You know that random moment when you notice your older sister that's younger than you is talking to Nico di Angelo? I was a part of one of those moments. It was pretty awkward. After all, I know like- Nico led us to the House of Hades and everything, but I don't really trust him.

But Thalia walked over and started talking to him like it was nothing. She was just talking. I don't like it. It bothered me. More than Angry Hippie Zeus.

That is a lot for those who don't realize it. Angry Hippie Zeus is quite disturbing. When something is more disturbing than that statue, it is very disturbing.

Everyone who's seen the statue would understand. Only at that time. If they haven't, they will never understand. They should feel sorry for me. I have to see it all the time. Anyway, so Thalia was talking to NICO.

SHE CAN'T TALK TO NICO! WHAT IS SHE THINKING?!

_Thalia's POV_

I don't know what's wrong with Jason. I just looked over and saw him having sort panic attack or something. He was having spasms too, so I don't know. It looked disturbing.

"Is your brother okay?"

"Yeah, he'll be fine. Watch." I walked over to Jason and smacked him across the face. He immediately became still. "See, fine."

Then I walked into the woods with Nico. I don't know what the fuck was wrong with him (him means Jason). Not Nico, he was acting normally depressed. I guess Nico isn't really depressing.

He just looks so fucking ominous! That's it! His dark demeanor and sullen look makes him appear ominous! He isn't really that bad!

I am a complete genius.

**000**

My plan went perfectly. Until Nico got sloppy and let Clarisse past him. I did the most rational thing I could do. I climbed a tree and jumped from tree until I was over on our side.

Then I jumped to the ground and laughed loudly. Nico looked a bit pissed off at me for just letting Clarisse kick his ass, but who cares? I got the flag!

The game was over so I went back to my cabin and decided that trying to kill Artemis would take too much effort. I decided that ruining Christmas would be much easier. After all, all I have to do is take out Aphrodite and I win!

It is a genius idea, except I've got to figure out how to crush Aphrodite in my fist. It can't be that hard though. SHE'S APHRODITE, THE MOST WORHTLESS OF ALL THE OLYMPIAN GODS! I can definitely win. I shall be the winner of a game that is not really a game!

I walked out of my cabin in a much better mood and saw Jason making out with Piper. Damn mistletoe had to be right over there!
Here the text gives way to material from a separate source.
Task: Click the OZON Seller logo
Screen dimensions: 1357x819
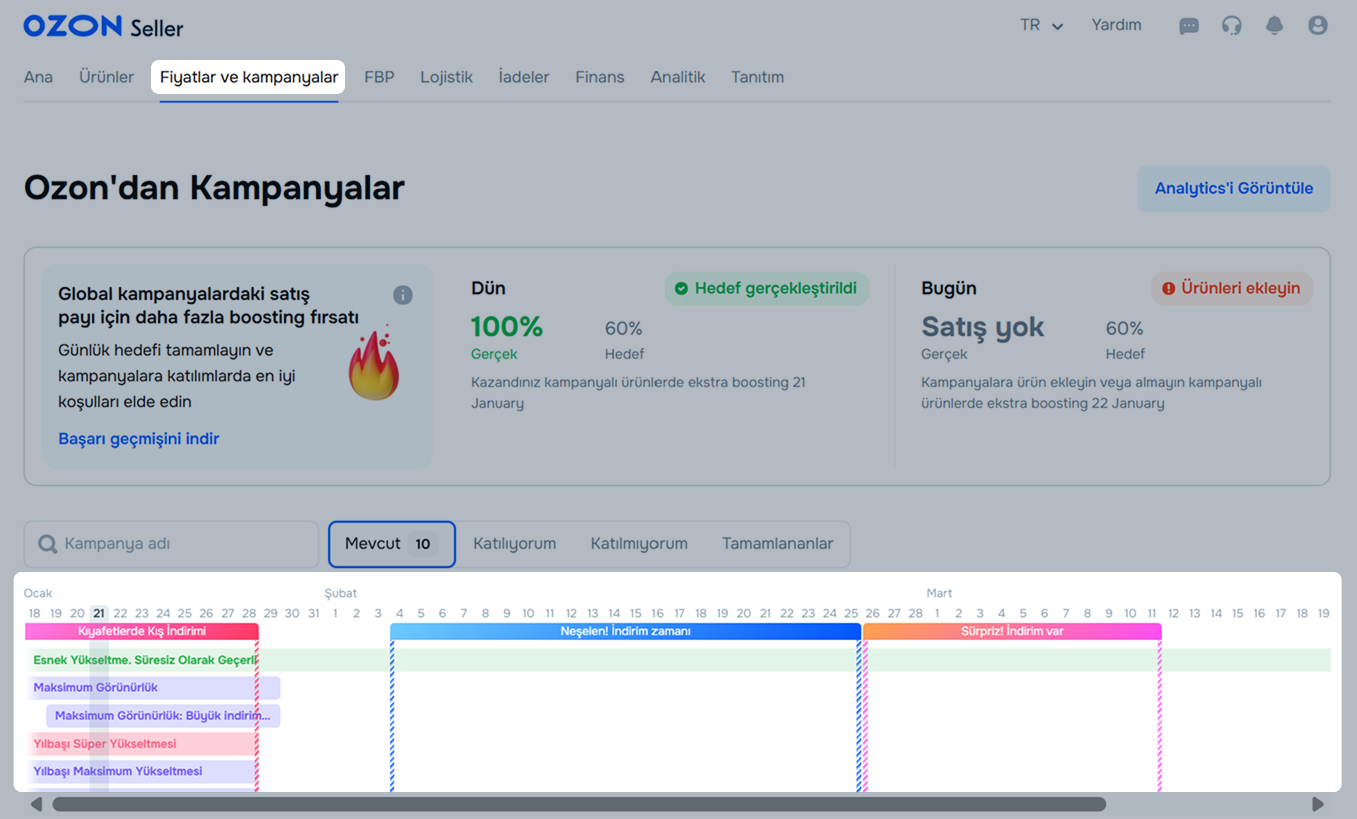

I really didn't want to see my brother and his girlfriend making out.

I walked by like I had seen nothing at all. And I tried so hard to get that out of my mind, but it was pretty hard. I knocked on the door of the Athena Cabin very loudly. Annabeth is a strategist and I'm not, so who better to ask?

It was Malcolm that answered though. Not Annabeth.
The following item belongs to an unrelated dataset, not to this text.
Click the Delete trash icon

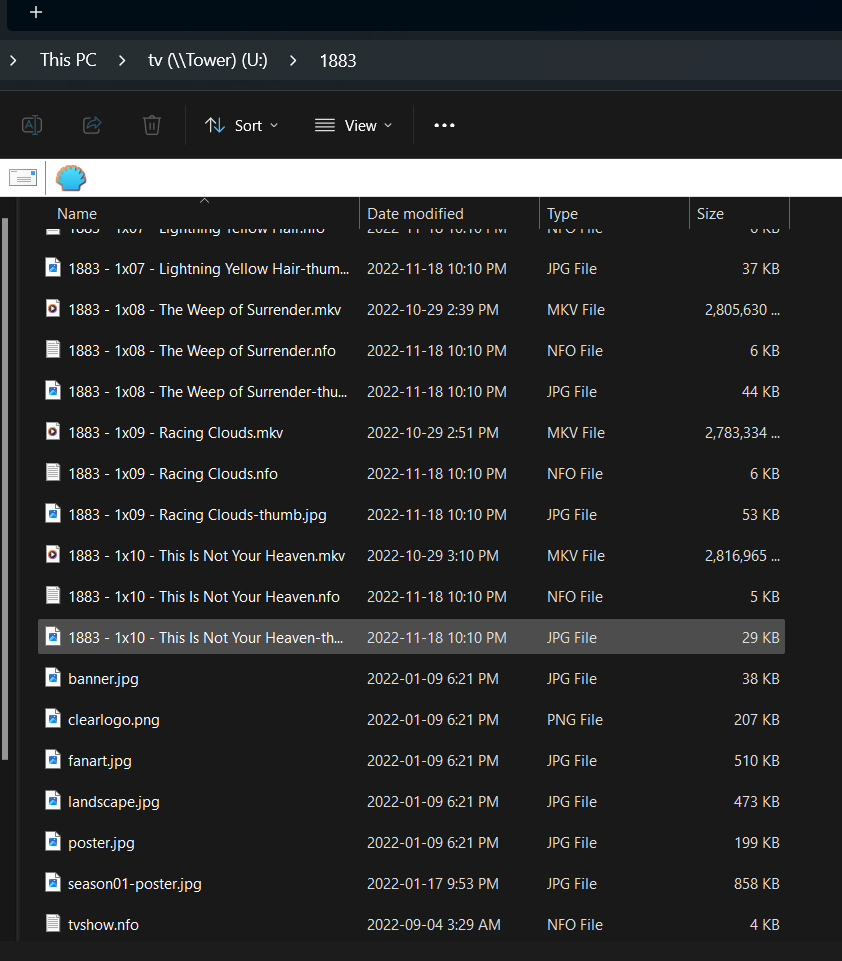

"Sorry Thalia, Annabeth isn't here. She's uh- I don't know where, so bye!" Gods, he was cheerful. Even though he didn't know where Annabeth was. She was my only chance!

Don't people realize I'm trying to get through the Holiday?
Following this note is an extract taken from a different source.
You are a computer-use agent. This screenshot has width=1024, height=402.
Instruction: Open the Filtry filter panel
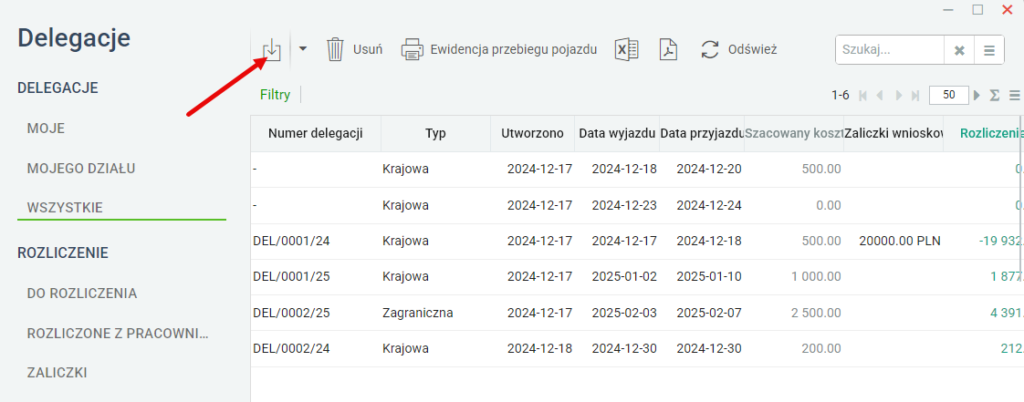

I wasn't paying attention so I ran into Nico. He looked up and then stared at his feet. I didn't know why. Then I realized we were awfully close to my cabin. It took me five minutes to understand that I was under the mistletoe with Nico.

And by that time, the whole camp was around us, waiting for us to kiss. Gods damn it. Damn mistletoe. Have I mentioned that I hate Christmas?

"Watcha waiting for Thalia?! Kiss the guy already!" I was going to kill Drew. She is a complete bitch to everyone in the world.

I was standing there, staring at Nico like a moron. I never thought it'd be me under this damn thing of mistletoe. This is Nico's fault for being where I was walking. It is his entire fault. It's not my fault. It's his. I didn't do anything other than walk.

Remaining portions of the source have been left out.